(Data entries)
★ ★ ★
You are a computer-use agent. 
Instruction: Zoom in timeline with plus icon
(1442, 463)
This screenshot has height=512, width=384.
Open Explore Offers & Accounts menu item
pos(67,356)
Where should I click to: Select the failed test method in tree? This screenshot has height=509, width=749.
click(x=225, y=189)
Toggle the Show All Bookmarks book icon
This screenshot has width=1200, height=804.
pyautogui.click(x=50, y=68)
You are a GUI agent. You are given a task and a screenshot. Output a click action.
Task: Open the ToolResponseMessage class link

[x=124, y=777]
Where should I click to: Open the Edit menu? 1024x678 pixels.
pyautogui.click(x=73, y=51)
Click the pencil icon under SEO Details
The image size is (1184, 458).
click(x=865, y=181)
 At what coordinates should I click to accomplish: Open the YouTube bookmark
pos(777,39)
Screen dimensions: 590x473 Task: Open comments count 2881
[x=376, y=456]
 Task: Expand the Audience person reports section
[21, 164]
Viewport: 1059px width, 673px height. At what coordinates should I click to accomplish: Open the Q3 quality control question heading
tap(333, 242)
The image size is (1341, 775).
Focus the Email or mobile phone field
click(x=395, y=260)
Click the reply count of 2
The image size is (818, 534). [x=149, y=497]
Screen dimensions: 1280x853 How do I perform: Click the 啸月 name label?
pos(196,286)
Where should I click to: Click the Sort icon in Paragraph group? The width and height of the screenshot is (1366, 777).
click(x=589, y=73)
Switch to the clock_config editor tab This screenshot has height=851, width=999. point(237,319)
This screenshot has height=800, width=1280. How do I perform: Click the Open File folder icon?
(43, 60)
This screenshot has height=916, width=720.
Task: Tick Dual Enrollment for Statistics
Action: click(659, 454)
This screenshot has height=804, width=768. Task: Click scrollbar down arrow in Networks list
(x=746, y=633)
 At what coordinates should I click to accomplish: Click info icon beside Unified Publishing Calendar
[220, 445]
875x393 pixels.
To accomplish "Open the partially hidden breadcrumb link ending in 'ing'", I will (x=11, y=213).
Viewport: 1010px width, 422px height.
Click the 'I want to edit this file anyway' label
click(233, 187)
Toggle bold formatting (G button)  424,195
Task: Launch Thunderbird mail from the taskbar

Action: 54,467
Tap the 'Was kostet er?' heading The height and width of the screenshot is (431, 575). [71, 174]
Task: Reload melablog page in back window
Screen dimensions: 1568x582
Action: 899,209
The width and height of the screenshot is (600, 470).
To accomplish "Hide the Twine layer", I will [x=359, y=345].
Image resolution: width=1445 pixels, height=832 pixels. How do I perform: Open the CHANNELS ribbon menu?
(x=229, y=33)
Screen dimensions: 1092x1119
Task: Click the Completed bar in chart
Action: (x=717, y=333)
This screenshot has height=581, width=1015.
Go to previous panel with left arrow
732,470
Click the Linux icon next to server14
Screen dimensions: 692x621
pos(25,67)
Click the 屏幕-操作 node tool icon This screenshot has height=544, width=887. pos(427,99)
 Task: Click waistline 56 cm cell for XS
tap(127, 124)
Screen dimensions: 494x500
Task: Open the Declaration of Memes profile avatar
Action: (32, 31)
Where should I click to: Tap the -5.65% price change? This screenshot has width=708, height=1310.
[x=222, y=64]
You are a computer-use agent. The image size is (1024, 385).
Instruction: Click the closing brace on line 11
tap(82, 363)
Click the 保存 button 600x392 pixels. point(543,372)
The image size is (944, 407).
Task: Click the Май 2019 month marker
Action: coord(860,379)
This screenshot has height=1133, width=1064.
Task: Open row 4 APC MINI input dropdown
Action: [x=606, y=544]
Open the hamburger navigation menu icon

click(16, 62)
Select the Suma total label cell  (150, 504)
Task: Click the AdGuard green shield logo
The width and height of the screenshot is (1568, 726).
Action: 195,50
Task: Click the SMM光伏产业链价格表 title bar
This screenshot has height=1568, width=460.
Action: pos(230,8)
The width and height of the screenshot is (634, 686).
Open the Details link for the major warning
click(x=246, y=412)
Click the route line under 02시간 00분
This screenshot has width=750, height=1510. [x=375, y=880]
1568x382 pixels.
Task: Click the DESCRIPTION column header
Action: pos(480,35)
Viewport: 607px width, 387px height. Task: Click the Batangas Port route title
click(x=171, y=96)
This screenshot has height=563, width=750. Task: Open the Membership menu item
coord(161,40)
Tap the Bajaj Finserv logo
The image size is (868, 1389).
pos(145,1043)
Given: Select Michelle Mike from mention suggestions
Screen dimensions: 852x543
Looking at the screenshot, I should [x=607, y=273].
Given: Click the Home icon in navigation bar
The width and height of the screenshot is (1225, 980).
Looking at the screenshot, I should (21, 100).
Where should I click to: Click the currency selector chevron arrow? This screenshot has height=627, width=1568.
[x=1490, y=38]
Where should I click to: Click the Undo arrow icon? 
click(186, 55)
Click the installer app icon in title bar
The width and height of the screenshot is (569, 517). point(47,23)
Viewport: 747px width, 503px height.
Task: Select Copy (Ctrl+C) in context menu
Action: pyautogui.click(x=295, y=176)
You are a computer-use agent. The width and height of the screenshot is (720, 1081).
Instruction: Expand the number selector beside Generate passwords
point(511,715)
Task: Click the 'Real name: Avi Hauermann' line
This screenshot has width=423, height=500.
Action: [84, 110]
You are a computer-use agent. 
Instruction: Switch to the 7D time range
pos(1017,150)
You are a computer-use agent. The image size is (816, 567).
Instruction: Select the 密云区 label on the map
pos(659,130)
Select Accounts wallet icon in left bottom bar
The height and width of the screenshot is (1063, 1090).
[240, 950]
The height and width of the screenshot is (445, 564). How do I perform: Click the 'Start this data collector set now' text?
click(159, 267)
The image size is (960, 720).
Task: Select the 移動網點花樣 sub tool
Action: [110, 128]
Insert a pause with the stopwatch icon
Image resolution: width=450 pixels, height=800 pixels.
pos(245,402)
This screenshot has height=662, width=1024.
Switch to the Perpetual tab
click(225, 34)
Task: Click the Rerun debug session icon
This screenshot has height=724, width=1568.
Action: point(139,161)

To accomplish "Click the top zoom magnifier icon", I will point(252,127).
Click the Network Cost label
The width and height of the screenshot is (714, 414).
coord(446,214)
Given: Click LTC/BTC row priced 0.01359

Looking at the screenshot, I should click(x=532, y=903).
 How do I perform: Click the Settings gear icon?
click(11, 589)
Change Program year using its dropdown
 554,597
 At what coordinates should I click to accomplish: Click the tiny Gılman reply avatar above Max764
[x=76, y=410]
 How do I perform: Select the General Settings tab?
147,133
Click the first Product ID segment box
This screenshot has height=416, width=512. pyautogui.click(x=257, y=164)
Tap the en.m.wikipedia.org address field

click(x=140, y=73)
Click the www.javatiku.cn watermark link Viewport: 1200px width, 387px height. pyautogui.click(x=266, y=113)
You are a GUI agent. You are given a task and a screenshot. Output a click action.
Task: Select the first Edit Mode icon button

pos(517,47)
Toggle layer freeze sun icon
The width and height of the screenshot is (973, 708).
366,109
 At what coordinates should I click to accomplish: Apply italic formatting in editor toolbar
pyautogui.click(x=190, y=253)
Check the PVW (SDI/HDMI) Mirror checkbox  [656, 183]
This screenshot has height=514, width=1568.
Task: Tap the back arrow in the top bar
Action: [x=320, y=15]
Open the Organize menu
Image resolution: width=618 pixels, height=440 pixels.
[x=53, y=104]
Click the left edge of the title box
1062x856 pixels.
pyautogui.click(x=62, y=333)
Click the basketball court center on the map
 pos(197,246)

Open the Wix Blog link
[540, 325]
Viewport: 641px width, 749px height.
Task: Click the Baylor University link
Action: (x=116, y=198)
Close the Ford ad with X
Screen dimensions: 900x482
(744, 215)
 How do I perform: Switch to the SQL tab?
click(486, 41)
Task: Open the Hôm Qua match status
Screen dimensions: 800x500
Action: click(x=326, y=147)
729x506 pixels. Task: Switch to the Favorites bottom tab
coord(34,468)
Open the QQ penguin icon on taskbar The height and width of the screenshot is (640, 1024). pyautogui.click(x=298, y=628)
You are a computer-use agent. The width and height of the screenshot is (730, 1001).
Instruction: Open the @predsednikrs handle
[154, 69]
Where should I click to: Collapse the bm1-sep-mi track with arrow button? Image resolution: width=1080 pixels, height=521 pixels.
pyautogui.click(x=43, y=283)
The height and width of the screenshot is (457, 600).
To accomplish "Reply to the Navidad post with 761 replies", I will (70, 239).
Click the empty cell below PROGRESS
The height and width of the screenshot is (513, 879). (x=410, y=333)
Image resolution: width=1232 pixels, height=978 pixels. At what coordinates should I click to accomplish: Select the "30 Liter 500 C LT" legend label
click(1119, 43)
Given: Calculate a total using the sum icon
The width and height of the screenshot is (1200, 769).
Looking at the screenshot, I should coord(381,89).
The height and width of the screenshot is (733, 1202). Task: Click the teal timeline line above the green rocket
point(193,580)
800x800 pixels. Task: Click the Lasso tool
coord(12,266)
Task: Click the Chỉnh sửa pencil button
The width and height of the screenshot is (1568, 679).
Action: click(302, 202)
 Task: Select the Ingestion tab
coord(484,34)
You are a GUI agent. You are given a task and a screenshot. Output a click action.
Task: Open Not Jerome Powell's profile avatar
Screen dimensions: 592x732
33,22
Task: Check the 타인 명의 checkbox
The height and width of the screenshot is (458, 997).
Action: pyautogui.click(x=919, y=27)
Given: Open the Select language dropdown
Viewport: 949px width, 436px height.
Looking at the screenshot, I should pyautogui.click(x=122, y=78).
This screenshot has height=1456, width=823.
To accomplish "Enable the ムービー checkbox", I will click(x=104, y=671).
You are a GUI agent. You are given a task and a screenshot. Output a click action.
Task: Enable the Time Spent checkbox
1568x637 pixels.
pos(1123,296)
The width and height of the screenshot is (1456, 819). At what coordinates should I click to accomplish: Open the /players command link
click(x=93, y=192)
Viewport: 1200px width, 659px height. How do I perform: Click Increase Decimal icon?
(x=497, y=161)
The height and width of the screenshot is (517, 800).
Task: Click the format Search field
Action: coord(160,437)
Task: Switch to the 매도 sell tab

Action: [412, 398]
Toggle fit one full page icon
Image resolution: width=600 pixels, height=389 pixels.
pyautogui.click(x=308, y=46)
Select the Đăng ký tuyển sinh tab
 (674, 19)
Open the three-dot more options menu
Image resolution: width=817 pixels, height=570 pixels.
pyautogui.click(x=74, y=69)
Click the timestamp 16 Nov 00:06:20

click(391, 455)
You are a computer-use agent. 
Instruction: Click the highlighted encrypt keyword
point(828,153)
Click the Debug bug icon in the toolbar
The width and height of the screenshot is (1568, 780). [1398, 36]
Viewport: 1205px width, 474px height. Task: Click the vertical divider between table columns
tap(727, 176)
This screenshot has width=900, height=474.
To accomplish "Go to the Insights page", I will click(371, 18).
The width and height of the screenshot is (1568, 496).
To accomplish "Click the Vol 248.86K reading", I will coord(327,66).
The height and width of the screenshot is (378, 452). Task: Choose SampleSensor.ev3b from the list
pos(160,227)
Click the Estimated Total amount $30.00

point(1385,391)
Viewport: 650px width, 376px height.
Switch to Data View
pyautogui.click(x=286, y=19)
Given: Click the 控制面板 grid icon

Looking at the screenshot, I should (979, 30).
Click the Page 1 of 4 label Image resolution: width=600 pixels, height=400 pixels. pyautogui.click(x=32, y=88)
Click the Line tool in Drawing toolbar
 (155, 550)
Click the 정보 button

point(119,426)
★ ★ ★
**TASK DESCRIPTION:**
Tally up the lines in the data that hold the word "Enable". Only the total should be given.

**SOLUTION FOR THIS PROBLEM:**
2